Here are some FAQs regarding the new rules.

Q: Will I be allowed to carry this souvenir cow skull onto the plane?

A: No doubt, cow skulls are in. With large horns and squiggles carved into their foreheads by Bali’s famous artisans, these skulls are all the rage in souvenir shops in Kuta. Size-wise, as long as the cow skull is within the allotted 56 x 36 x 23 centimeters, you should be able to carry it on the plane. Despite the vendor’s claims that “You carry on plane, no problem. Cow bring you luck,” don’t be afraid to ask them to saw off the horns a few centimeters, or shave higher cheekbones in the name of bovine beauty to comply with the carry-on dimensions.

However, if a vendor sells you the whole cow skeleton, in the form of a life-size bovine jigsaw puzzle, for example, it will have to go as check-in baggage.

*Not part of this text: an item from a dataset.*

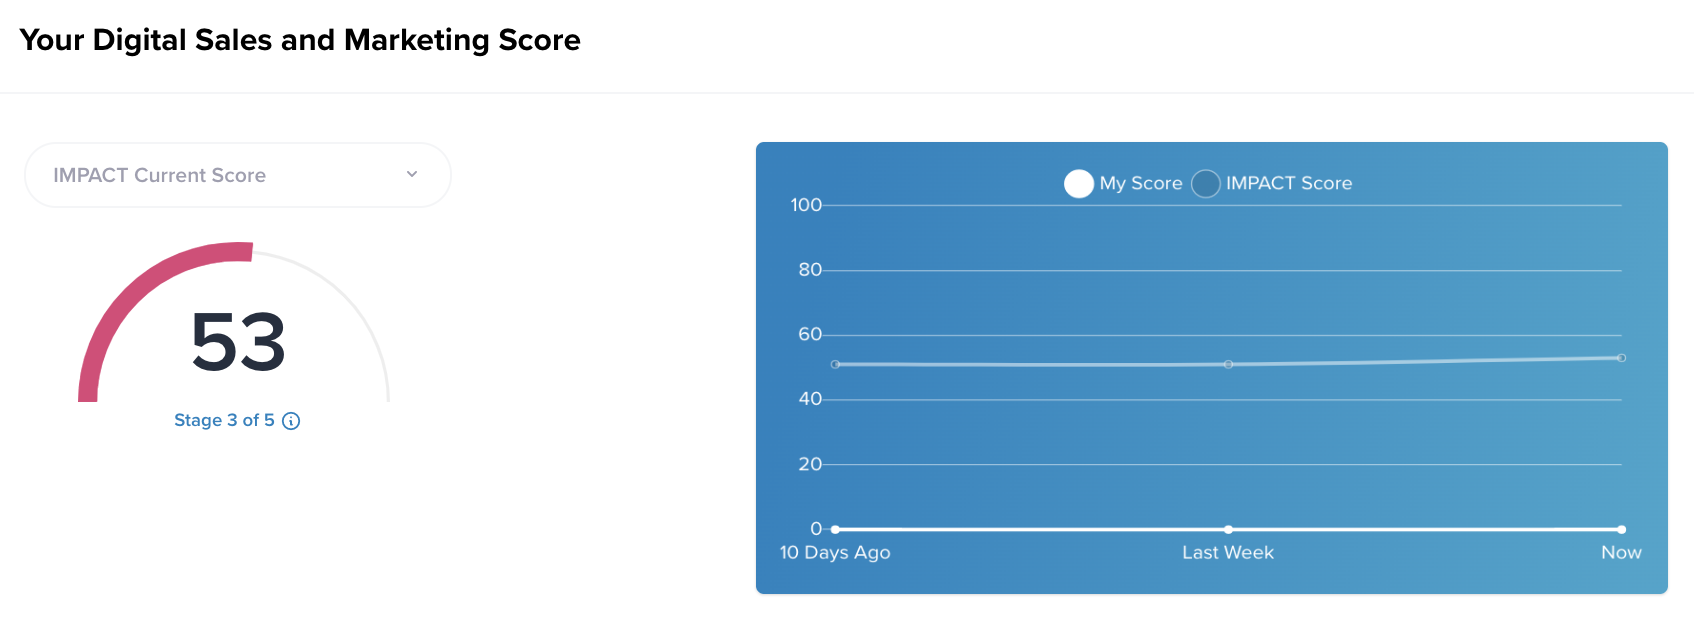Click the My Score legend label
The width and height of the screenshot is (1694, 638).
[1141, 183]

You should also be aware there may be rules about bringing livestock into other countries, especially with recent concerns about BSE. What I wonder is — Can you really have dead livestock?

I’m no expert in the bovine afterlife (other than dinner plates and wall mounts), but perhaps dead livestock refers to when cows are flying in airplanes, since 12,000 meters puts them at that in-between stage between heaven and earth. If so, you could always claim you were a spiritual medium, accompanying the cow on its ascent to heaven.

Q: What about a didgeridoo?

A: The Indonesians, never to miss a business opportunity, have realized that Bali is a stop-off for those traveling from Australia to the rest of Asia, and have considered that many of those passengers will have forgotten to bring their didgeridoos. Since nail clippers are considered a potential weapon onboard, I imagine a didgeridoo would be considered a lethal musical instrument.

Therefore, I recommend you claim your didgeridoo as sporting equipment. With Garuda Indonesia, you may bring a surfboard, golf bag or scuba diving equipment as additional checked baggage as long as it does not weigh more than 20 kilograms.

Especially with Mattel Inc. having just disclosed plans to bring out Barbie golf clubs next year, and thus pushing the limits of what can be designated as sporting equipment, I don’t see why you couldn’t claim a didgeridoo as a specialized golf club. One used, for example, in that Australian sport called Cane Toad Golf. You could add that in Cane Toad Golf, each round ends with a farewell didgeridoo serenade.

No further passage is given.